I do know this person.- kindof
but i wouldn't mind if i didn't (wink wink{?} laughter) ahA hA hA i don't mind. sharing is caring.

I can hear the theme song to 'it's always sunny in philAdelphia' right now. it is 11:26... it must be on somewhere in the world.

but in the voicemail he informed me that he cried. i can see that.
I don't got that nickname for nothin'




i can't seem to steer to one(or so) futures. that wouldn't bother me so much except that my present company likes to throw me into it.
hence the shit storm. or what i assume will be the shit storm... i still don't know exactly yet.


I will explain:
i can always tell lengths of time. I can feel when something is about to happen. (recently my guts have been throwing me a shit load of curve balls, but i think that is because i am just changing my 'passcodes')
I do know when i am on the right track and that i need to give something a little more time to grow to the proper thing it is. other times, i know it is 'about to happen'. other times i have to look around the room for something... (that one is a fun one)

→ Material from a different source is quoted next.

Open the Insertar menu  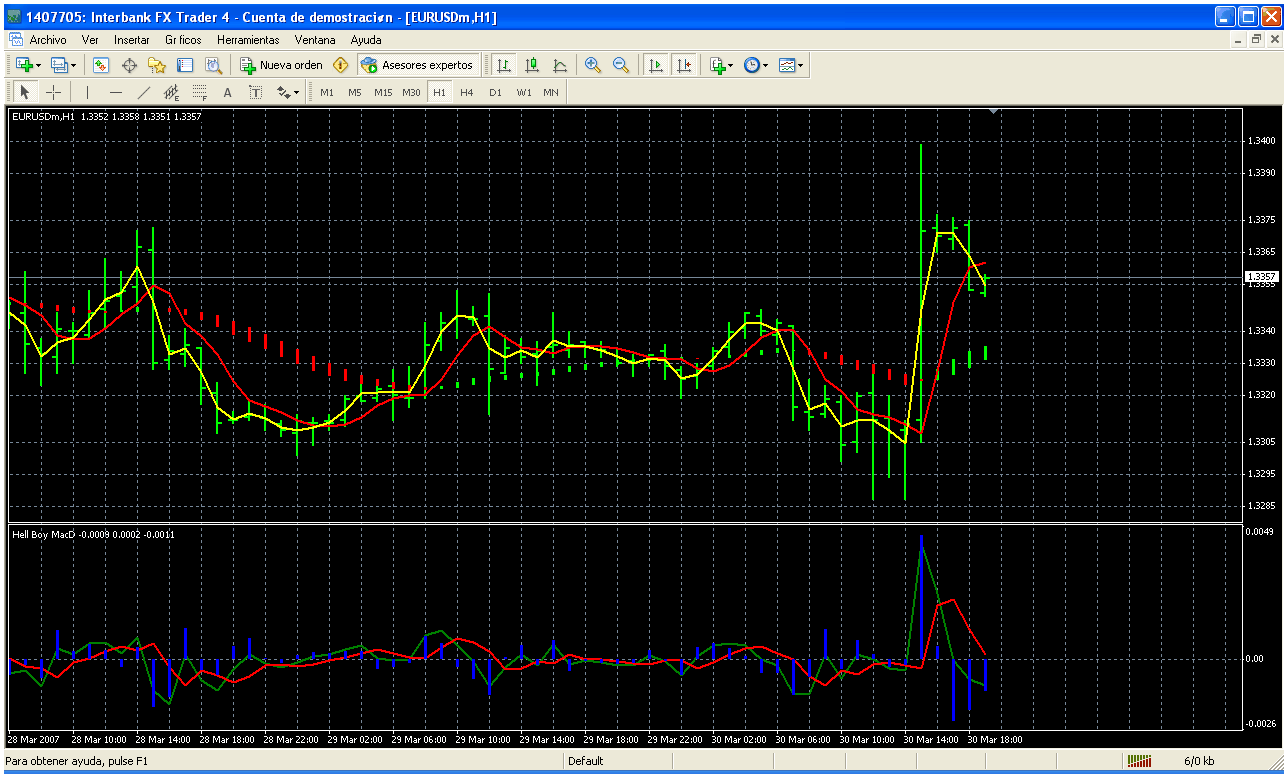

right now, things aren't settling properly. but I ass u me I am in the place i should be. things are rough, but malliable.
so i can't gauge what may happen (neither good or bad) or when it will happen. this is all unheard of for me.


I have been reading speeches given by Kurt Vonnegut and he makes me laugh hard. by myself. in public.

tomorrow will be the official start of "make my deadlines" meaning: i make things, and must make sense of them by the end of the week, or they better be big fucking projects.